All I can really tell you is my personal experience with an Amptron
PM7900 motherboard and an Intel P-100 was a positive one. The Amptron
supports 75 MHz bus speed. With a cheapo ET4000 based video card I
ran Superscapes 3dbench vga benchmark and achieved a mark of 125
frames per second at 60 MHz X 2 (120 MHz processor speed), and a mark
of 142.8 frames per second set at 75 MHz X 1.5 (112.5 MHz processor
speed). I would imagine most boards with an Intel VX Chipset would
perform similarly. I am currently running the same board with a P150
and an ET6000 based video card at 75 MHz X 2.5 (187.5 MHz processor
speed) which performs excellent for Nascar 2 as well as most other
games. The ET 6000 hits higher scores in games such as Duke3d and
Quake when I compared them directly with the Matrox Millenium, and
Mystique and S3 Virge based cards as well. It seems to be the fastest
card when playing games not written for a specific video card. Hope
this is helpful. Good luck.
John
>Hi group!
>Having successfully o/c my P90 to P120 (2x60), I keep reading recently
>that it seems to be possible to o/c the board itself to 75 MHz or
>more. I have several questions about this procedure:
>1. How do you do it? :)
>Seems as if some ASUS boards have this feature documented, but my FIC
>(PT-2000) doesn't. There are, however, three jumpers determining bus
>speed. Only three (out of six possible) settings are documented. Could
>I succeed by simply trying out the other possible combinations?
>2. Is it dangerous?
>I know that fiddling with hardware is always a bit risky, but is there
>a chance that I kill my board instantly when changing those settings?
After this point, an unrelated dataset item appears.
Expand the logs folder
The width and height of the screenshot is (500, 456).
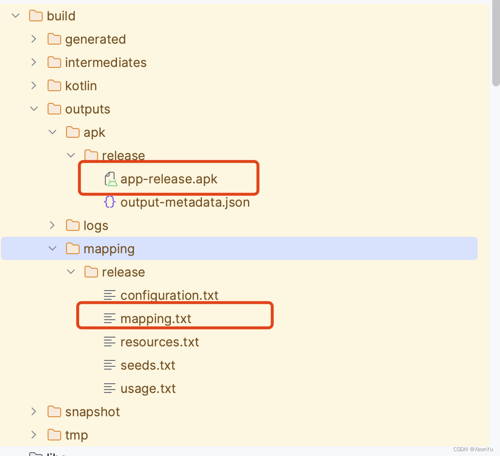(52, 225)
>Or is it as 'safe' as processor overclocking (i.e. if it doesn't work,
>change it back, and no harm done)?
>3. Is it worth it?
>There's no way my current processor would work as a P150 (2x75). It
>refuses to operate as a P133 (and who could blame it, poor little P90
>that it really is... :) Therefore, viable settings could be P112
>(1.5x75) or, maybe (though unlikely), P130 (1.5x87). Provided the
>board itself can take those speeds. I guess a P112 (1.5x75) might be
>faster graphicswise than a P120 (2x60), but how much faster?
>4. Are there resources about this on the 'net?
>Thanks in advance!
>--
>Wolfgang Preiss \ E-mail copies of replies to this posting are welcome.
> \ (Not necessary if you're posting from Europe.) Junk
> \ do you care, spammer? If you find opinions express-
>Uni des Saarlands \ ed in the above posting, they're probably mine.